[Stored items]
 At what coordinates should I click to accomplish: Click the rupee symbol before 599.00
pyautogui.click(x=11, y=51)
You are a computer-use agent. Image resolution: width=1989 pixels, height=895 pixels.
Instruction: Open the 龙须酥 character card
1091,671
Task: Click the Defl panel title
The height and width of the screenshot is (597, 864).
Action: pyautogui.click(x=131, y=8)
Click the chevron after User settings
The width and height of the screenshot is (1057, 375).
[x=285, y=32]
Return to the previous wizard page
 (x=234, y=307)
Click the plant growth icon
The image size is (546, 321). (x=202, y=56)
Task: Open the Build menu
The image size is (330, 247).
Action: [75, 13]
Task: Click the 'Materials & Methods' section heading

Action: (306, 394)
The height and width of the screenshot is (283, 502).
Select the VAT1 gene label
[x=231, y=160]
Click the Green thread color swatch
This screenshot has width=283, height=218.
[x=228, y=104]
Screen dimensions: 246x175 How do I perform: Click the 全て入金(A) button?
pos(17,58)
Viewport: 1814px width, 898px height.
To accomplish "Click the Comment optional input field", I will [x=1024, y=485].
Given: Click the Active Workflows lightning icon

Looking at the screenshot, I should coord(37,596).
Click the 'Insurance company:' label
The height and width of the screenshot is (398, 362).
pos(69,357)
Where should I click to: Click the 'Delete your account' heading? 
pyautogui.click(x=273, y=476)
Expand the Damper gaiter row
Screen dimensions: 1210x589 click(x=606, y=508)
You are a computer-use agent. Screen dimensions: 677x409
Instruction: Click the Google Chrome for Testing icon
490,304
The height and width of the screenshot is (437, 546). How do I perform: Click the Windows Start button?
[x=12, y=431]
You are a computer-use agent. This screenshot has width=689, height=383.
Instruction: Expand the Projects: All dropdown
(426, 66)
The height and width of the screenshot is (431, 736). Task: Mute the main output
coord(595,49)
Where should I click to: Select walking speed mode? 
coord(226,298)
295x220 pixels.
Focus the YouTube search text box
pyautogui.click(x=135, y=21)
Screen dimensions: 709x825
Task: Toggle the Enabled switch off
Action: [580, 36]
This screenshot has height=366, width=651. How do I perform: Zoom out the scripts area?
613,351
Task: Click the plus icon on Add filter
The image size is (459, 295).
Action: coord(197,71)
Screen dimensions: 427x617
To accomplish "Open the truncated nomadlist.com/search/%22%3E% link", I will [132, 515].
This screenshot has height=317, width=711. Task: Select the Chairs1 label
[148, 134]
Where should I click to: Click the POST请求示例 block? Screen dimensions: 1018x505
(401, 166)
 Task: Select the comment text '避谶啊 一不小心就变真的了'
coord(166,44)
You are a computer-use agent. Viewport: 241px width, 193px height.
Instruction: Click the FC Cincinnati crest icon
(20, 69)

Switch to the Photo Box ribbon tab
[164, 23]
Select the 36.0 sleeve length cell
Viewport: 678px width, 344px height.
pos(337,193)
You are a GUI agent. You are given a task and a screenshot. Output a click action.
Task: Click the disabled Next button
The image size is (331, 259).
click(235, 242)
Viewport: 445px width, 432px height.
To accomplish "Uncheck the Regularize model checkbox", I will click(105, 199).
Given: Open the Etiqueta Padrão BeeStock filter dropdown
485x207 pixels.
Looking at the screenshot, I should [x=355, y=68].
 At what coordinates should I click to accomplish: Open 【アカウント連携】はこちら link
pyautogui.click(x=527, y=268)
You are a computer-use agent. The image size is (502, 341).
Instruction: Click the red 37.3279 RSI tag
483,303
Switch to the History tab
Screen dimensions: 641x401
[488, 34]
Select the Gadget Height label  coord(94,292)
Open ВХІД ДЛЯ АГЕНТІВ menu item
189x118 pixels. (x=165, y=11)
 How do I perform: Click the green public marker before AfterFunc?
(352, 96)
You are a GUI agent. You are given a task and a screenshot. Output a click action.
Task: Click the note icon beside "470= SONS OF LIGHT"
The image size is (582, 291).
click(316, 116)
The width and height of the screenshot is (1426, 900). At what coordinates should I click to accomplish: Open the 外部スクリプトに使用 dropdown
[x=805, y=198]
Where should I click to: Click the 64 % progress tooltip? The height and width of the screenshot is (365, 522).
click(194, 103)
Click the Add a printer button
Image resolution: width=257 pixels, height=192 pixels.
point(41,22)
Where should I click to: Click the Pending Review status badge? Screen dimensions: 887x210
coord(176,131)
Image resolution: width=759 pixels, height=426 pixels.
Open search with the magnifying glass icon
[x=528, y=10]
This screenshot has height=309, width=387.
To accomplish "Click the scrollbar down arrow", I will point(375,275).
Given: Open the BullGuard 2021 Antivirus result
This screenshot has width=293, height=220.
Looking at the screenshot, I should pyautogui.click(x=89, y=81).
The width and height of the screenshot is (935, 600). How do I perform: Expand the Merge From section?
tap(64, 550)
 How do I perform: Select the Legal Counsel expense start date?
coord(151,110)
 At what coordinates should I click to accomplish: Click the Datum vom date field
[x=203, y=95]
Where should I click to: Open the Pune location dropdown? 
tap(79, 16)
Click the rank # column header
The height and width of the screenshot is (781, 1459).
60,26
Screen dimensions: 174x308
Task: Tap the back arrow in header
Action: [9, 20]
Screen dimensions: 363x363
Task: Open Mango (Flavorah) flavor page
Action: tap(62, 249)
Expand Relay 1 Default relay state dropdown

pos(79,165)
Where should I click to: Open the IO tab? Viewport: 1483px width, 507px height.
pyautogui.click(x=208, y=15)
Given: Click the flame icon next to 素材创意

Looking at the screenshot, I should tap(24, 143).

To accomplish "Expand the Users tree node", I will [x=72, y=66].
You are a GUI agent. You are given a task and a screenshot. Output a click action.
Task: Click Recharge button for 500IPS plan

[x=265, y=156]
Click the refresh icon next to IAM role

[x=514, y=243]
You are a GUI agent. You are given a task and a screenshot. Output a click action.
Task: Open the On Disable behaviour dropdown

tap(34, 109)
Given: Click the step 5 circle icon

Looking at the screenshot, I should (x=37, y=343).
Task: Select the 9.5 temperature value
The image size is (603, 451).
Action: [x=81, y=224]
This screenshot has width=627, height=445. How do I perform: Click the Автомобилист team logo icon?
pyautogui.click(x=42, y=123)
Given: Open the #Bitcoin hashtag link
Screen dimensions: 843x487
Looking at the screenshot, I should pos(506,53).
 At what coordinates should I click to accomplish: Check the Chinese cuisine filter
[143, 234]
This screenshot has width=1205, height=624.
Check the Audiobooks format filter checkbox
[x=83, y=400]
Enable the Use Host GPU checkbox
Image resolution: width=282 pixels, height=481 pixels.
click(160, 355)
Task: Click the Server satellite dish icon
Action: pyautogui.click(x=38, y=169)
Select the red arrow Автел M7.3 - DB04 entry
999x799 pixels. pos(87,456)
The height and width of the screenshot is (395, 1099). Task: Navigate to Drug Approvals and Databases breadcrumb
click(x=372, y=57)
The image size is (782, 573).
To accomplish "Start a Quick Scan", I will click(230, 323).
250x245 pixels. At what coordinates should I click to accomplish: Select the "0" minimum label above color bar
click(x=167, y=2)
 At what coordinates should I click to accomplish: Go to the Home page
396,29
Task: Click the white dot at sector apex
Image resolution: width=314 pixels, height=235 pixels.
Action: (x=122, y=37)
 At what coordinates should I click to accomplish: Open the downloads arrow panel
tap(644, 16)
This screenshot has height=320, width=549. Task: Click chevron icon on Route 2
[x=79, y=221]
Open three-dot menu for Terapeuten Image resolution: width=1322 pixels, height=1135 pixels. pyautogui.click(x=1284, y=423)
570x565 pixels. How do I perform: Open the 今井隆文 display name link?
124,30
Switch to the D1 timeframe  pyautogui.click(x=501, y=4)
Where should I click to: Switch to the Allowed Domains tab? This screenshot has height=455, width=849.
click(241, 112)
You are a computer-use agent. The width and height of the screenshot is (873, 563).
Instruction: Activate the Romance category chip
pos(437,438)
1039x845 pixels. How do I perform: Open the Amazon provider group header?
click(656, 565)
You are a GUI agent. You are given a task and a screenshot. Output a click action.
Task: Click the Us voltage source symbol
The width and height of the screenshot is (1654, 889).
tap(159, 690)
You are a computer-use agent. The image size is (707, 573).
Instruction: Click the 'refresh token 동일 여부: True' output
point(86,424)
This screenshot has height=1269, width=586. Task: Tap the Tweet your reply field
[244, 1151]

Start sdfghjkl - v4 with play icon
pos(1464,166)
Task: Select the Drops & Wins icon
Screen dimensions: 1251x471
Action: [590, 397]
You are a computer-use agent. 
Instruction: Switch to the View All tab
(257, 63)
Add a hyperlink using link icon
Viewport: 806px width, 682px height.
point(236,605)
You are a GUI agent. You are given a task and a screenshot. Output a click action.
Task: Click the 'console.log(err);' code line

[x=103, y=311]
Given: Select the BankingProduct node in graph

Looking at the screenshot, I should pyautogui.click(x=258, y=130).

*Exercise*. Among the lines above, find those that contain the word "computer" and copy them.

*The answer*.
You are a computer-use agent. Image resolution: width=1989 pixels, height=895 pixels.
You are a computer-use agent. Screen dimensions: 677x409
You are a computer-use agent. This screenshot has width=689, height=383.
You are a computer-use agent. Viewport: 241px width, 193px height.
You are a computer-use agent. The image size is (502, 341).
You are a computer-use agent. The width and height of the screenshot is (873, 563).
You are a computer-use agent. The image size is (707, 573).
You are a computer-use agent. 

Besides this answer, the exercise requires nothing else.